Yes! I remember reading that editorial and being so peeved. The use of Colorado Blvd as an example is just the kind of red herring argument that anti-smart design pundits use to spike any type of good urban planning initiatives.
Where o' where in any of the Living Streets proposals does Denver ever talk about imposing the type of policies that Carroll is talking about? Nowhere. They don't. Why? Because it would be stupid to try to turn Colorado Blvd into a Larimer Square. So why is he even talking about it?
I usually like the even-headed arguments Carroll sometimes brings to issues. But on this one he was completely off-base and disingenuous. –Jared Jacang Maher
Bravo, Ken, bravo!
All this talk about how Colorado Blvd is a terrible example because it's so suburban is quite discouraging. Redeveloping aging suburban commercial strips is the next great frontier in planning. It is definitely possible. Denver isn't quite there yet, since downtown is only now filling in. But once land downtown starts to become scarce, you will see places like Colorado Boulevard redevelop to become more urban (especially if they have good transit).
Here are some links to examples of planning to do just that at locations around the DC area (just because I'm familiar with them). All are suburban corridors planning to become more urban. Maryland Route 355 in particular is remarkably similar to Colorado Blvd around where it meets I-25. Tysons Corner is, if anything, worse.
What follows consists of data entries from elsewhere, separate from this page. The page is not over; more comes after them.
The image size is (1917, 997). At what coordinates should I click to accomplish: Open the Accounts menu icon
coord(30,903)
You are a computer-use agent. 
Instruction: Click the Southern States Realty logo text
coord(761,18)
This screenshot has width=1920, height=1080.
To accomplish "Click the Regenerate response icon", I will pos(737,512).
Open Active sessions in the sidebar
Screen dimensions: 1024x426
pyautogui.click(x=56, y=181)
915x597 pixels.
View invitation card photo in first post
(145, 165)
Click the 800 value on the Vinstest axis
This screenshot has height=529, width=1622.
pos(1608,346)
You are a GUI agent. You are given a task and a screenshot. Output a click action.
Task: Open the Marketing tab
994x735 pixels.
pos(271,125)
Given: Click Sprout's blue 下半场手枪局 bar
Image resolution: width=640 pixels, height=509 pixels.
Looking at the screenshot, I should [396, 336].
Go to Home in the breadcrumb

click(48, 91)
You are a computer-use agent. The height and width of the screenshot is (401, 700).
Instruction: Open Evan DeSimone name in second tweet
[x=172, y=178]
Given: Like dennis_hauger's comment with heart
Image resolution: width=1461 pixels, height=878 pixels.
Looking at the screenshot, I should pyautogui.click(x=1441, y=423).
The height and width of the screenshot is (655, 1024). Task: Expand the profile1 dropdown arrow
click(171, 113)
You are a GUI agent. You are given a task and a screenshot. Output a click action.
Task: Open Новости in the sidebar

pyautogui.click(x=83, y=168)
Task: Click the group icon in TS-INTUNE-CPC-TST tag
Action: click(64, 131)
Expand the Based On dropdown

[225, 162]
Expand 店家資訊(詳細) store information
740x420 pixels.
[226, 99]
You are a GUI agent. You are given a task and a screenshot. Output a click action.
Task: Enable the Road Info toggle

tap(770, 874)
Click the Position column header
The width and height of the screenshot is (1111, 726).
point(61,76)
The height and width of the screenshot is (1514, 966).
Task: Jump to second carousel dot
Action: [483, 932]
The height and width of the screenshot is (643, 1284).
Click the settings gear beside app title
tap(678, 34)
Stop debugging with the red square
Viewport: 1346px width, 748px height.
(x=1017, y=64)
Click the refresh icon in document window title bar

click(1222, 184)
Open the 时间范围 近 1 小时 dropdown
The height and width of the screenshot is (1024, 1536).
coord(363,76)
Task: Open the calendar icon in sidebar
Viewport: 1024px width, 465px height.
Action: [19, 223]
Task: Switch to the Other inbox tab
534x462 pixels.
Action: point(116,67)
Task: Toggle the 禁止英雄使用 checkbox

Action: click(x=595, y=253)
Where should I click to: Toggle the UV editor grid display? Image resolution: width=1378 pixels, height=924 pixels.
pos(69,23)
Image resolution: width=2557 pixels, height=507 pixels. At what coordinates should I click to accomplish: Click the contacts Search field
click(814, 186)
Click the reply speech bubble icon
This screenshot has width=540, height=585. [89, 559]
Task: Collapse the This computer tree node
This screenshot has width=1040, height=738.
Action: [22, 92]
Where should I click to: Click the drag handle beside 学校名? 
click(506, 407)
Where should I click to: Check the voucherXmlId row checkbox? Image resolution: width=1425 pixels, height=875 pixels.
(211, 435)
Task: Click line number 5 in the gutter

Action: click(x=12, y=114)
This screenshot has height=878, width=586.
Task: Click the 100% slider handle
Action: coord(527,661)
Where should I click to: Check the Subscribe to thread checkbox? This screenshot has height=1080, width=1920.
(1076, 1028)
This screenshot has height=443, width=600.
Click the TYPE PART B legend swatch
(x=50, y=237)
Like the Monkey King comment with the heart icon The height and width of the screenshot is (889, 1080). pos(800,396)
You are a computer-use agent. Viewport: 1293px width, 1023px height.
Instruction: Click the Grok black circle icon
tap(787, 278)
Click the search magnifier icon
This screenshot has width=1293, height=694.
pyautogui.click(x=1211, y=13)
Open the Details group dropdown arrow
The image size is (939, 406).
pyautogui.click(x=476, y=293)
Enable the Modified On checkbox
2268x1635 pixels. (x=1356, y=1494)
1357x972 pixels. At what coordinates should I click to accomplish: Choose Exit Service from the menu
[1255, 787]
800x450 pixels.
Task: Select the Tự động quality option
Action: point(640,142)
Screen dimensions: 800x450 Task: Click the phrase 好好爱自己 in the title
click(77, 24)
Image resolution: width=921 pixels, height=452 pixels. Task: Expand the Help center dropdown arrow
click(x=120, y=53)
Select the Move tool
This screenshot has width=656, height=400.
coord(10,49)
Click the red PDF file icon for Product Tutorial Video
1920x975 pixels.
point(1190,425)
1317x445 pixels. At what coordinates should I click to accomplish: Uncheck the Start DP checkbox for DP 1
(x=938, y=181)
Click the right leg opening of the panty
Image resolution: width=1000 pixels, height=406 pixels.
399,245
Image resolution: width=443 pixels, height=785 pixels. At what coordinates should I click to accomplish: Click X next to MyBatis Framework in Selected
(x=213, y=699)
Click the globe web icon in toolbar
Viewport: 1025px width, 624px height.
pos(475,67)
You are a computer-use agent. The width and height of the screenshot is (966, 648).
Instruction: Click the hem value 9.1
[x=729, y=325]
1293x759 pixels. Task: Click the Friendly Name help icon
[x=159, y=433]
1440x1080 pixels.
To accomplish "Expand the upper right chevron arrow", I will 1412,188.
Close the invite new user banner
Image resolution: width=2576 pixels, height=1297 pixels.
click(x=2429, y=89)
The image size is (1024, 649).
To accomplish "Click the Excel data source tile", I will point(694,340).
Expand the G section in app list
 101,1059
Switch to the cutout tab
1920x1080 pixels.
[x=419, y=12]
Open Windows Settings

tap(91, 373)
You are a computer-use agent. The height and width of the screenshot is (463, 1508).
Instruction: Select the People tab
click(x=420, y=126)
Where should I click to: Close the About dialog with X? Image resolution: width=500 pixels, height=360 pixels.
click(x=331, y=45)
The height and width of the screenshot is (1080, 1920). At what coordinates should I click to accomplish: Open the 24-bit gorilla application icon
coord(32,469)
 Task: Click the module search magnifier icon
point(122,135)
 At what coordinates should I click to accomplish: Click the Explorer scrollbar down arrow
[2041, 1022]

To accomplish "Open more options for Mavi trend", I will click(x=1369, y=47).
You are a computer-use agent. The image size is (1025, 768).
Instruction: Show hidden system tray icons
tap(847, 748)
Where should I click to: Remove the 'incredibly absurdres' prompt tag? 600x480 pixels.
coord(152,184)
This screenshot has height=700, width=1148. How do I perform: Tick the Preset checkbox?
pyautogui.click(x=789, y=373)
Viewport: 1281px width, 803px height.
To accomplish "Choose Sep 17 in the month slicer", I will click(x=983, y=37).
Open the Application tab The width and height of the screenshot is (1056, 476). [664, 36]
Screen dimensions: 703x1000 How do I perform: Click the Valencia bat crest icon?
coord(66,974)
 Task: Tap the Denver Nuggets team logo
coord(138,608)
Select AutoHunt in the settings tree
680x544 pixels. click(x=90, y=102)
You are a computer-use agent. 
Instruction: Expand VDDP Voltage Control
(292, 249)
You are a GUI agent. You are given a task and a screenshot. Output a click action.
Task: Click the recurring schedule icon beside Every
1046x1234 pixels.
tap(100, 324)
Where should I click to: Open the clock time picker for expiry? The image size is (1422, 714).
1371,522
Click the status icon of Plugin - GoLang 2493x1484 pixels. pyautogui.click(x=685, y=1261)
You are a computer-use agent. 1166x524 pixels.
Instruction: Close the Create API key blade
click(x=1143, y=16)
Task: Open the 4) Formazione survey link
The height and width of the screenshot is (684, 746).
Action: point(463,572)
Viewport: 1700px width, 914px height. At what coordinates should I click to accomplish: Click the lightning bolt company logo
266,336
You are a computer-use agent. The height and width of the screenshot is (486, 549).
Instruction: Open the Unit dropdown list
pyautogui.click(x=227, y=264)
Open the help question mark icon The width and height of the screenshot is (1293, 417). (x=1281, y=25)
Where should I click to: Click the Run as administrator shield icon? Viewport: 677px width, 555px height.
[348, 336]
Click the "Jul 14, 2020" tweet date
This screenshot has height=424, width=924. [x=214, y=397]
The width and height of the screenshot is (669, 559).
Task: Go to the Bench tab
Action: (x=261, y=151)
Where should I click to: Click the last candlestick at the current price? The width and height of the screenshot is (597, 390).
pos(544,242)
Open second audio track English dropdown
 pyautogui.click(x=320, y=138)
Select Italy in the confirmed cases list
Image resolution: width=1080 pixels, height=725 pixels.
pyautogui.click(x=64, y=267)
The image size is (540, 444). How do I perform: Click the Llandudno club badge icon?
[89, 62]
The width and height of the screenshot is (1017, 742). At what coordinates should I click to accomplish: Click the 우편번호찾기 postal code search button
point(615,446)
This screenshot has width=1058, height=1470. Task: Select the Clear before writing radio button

White Flint Plan, Twinbrook Commons Plan, and Rockville Pike Plan for Maryland Route 355.
Tysons Corner Plan and Summary of Falls Church Development for Virginia Route 7.
Fairfax Boulevard Plan for US Route 50 (the same 50 that goes through Pueblo).
Columbia Pike Plan for Virginia Route 244.
Yes. Make our streets/neighborhoods safer and more "liveable."
They paved paradise and put up a parking lot.
Screw them. If it were up to me I would level Colorado Blvd and start over.
Well said, Ken. Denver is my hometown, but the whole 'car-first' thing is one of the primary reasons we will have difficulty moving back. Here in Brussels, we have one nice car…which I have never driven in the almost-two-years we've lived here. 🙂
Vincent Carroll is a right-wing hack and a voice of "the establishment" to boot. I'm no fan of the Denver Post nor it's right-wing editorial staffers. I'll rejoice when the Post joins the Rocky Mountain News and the "town-criers" of years and years and years past and whale oil lamps… Embrace the future, kiss the past (and the Post) goodbye.
I wish I had written this! Bravo! Did you copy the Denver Post?
Anonymous asked, "Is there anything I can do to make sure the Living Streets Initiative is successful?" Yes, there are a wide array of alternatives one can adopt to ensure "initiatives" such as living street become successful. For one, stop driving as often and opt for walking and riding alternatives. Also become engaged in you neighborhood's goings on. For more immediate action, go to the denver living streets.org website and complete there monkey survey, someone will be most gratified, I am sure.